Why did Schrade go out of business?

The original Schrade operation went out of business because it could not compete economically with cheaper imported knives. Imperial Schrade filed for bankruptcy in 2004 after years of pressure from lower-cost overseas production, rising US labor costs, shrinking margins, and heavy operational strain. The company had a long history and loyal customers, but brand loyalty did not solve the pricing gap in a market flooded with cheaper alternatives. The factory closure ended Schrade’s US manufacturing under the original company structure. The Schrade name did not disappear, though. Another company later bought the brand rights and continued selling knives under the Schrade label, mostly through different production arrangements.

Buying Knives

How to spot a fake Damascus knife?

A fake Damascus knife usually shows a surface pattern rather than a true layered steel structure. The biggest warning sign is a pattern that looks printed, overly perfect, or shallow enough to disappear at the edge, spine, or inside holes and grind lines. Real pattern-welded Damascus shows continuity across the blade because the pattern runs through the steel, not just over it. Very low prices also signal trouble, especially when a seller claims handmade Damascus but offers it at bargain-bin cost. Good makers list the steel, core material, hardness, and process clearly. If the seller hides specifications and the pattern looks cosmetic, the knife is probably decorative rather than genuine performance Damascus.

Buying Knives

How much should a good quality knife cost?

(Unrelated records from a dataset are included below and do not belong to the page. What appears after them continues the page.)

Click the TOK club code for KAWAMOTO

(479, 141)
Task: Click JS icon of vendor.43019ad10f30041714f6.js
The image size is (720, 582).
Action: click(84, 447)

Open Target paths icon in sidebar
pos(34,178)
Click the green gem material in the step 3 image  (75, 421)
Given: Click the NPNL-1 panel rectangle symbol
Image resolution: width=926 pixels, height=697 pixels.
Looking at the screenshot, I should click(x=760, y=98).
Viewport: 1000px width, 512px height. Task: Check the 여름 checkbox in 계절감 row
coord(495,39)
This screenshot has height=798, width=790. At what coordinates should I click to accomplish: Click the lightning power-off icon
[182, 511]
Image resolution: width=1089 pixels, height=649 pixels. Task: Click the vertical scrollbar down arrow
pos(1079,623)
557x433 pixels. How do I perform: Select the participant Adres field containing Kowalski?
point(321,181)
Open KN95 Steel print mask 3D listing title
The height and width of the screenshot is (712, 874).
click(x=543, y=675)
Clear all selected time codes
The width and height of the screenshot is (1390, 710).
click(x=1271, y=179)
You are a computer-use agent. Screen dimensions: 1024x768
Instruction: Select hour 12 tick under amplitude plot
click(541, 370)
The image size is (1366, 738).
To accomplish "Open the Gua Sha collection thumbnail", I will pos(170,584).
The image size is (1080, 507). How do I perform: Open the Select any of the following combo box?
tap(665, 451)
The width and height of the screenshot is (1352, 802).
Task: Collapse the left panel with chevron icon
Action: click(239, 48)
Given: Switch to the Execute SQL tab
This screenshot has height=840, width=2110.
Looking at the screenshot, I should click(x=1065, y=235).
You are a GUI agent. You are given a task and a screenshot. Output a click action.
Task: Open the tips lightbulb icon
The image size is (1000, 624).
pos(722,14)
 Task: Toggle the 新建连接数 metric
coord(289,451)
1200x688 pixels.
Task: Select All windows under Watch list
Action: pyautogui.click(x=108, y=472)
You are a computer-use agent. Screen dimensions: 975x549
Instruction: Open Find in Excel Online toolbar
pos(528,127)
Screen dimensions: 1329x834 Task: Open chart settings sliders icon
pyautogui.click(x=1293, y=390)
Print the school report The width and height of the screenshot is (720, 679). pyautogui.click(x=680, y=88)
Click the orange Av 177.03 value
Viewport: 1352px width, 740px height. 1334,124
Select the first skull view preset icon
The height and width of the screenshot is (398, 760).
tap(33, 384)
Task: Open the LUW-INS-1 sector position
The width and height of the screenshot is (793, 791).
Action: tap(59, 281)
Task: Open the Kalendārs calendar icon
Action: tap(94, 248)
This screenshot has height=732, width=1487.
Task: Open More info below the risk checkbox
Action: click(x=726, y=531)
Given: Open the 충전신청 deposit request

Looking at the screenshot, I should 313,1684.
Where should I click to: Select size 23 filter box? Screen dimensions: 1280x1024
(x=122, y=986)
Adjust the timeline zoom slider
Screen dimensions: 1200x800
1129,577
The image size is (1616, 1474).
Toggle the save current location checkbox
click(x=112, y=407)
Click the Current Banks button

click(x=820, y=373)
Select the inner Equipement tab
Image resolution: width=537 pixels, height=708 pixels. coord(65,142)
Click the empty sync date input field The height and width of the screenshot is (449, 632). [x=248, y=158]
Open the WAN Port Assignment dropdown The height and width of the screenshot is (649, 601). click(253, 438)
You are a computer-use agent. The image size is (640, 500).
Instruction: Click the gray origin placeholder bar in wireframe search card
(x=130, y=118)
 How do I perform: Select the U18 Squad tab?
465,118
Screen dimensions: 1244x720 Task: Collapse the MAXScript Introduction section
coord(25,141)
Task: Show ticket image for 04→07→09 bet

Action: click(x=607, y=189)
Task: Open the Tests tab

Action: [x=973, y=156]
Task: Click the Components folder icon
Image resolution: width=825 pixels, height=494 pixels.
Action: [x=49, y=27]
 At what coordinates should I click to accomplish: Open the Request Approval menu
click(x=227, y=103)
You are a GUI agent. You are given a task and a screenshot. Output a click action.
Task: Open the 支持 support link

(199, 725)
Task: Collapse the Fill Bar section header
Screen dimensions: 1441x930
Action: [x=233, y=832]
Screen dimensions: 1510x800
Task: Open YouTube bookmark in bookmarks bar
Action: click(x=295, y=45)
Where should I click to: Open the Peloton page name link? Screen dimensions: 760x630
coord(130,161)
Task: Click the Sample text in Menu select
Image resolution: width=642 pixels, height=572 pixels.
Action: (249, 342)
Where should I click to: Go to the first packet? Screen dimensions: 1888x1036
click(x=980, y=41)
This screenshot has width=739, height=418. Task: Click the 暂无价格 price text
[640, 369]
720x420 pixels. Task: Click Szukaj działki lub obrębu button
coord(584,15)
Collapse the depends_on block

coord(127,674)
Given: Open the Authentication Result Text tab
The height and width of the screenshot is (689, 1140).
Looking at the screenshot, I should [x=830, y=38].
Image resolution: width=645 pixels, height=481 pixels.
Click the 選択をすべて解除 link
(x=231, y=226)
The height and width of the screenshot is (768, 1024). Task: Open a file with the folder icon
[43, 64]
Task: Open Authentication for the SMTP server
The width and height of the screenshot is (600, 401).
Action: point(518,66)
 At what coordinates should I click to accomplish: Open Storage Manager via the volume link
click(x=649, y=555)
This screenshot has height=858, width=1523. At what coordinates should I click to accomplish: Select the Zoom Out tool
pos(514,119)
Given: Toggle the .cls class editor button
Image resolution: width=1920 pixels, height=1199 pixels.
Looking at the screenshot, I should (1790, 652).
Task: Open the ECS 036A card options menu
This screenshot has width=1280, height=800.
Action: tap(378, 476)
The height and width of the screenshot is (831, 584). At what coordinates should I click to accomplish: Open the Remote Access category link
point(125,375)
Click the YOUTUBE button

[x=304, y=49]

A good quality knife usually costs about $50 to $150 for most home users, and that price range buys real performance without luxury markup. In kitchen knives, around $80 to $200 gets a strong midrange chef’s knife from a reputable brand. In pocket knives, around $50 to $150 covers many reliable daily carry models with decent steel and solid fit and finish. Above that range, you usually pay for better steel, finer grinding, premium handles, and brand reputation rather than a huge jump in basic usefulness. Very cheap knives can work, but quality control drops fast. A good knife should feel balanced, sharpen well, and hold an edge without constant maintenance.